■ Task brief ■
Each line with the word "link" must appear in the answer, copied from the records.

■ ■ ■ ■

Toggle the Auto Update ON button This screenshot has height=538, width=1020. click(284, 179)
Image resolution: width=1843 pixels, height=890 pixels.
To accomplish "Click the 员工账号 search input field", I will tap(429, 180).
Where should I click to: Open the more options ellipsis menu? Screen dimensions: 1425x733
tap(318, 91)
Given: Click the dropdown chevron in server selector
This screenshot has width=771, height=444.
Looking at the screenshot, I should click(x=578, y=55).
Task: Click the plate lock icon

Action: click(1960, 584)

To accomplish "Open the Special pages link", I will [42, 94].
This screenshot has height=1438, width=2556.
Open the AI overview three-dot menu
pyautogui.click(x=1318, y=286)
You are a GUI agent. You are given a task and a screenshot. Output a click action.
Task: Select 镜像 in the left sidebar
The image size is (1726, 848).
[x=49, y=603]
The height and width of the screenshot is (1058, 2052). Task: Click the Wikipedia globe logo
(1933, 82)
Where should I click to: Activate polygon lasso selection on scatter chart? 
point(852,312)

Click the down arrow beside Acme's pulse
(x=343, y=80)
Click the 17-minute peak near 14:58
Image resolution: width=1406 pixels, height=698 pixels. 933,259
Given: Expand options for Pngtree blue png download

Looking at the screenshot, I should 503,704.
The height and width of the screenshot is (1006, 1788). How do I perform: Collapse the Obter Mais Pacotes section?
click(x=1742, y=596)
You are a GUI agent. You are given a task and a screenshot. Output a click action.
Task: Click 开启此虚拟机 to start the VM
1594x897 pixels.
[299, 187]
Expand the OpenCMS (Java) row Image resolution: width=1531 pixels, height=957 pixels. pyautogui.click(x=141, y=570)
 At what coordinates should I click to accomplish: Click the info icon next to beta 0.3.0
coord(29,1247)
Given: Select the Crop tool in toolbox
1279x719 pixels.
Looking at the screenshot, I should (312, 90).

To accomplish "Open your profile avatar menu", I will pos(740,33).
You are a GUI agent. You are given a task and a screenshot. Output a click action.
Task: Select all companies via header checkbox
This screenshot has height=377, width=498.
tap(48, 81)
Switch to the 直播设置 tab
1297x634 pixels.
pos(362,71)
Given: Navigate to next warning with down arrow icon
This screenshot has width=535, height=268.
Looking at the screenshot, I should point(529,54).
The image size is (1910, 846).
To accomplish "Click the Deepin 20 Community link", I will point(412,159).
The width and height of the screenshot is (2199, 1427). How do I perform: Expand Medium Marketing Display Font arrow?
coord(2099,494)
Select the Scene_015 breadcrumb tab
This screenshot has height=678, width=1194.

■ ■ ■ ■

■ Solution ■
To accomplish "Open the Special pages link", I will [42, 94].
To accomplish "Click the Deepin 20 Community link", I will point(412,159).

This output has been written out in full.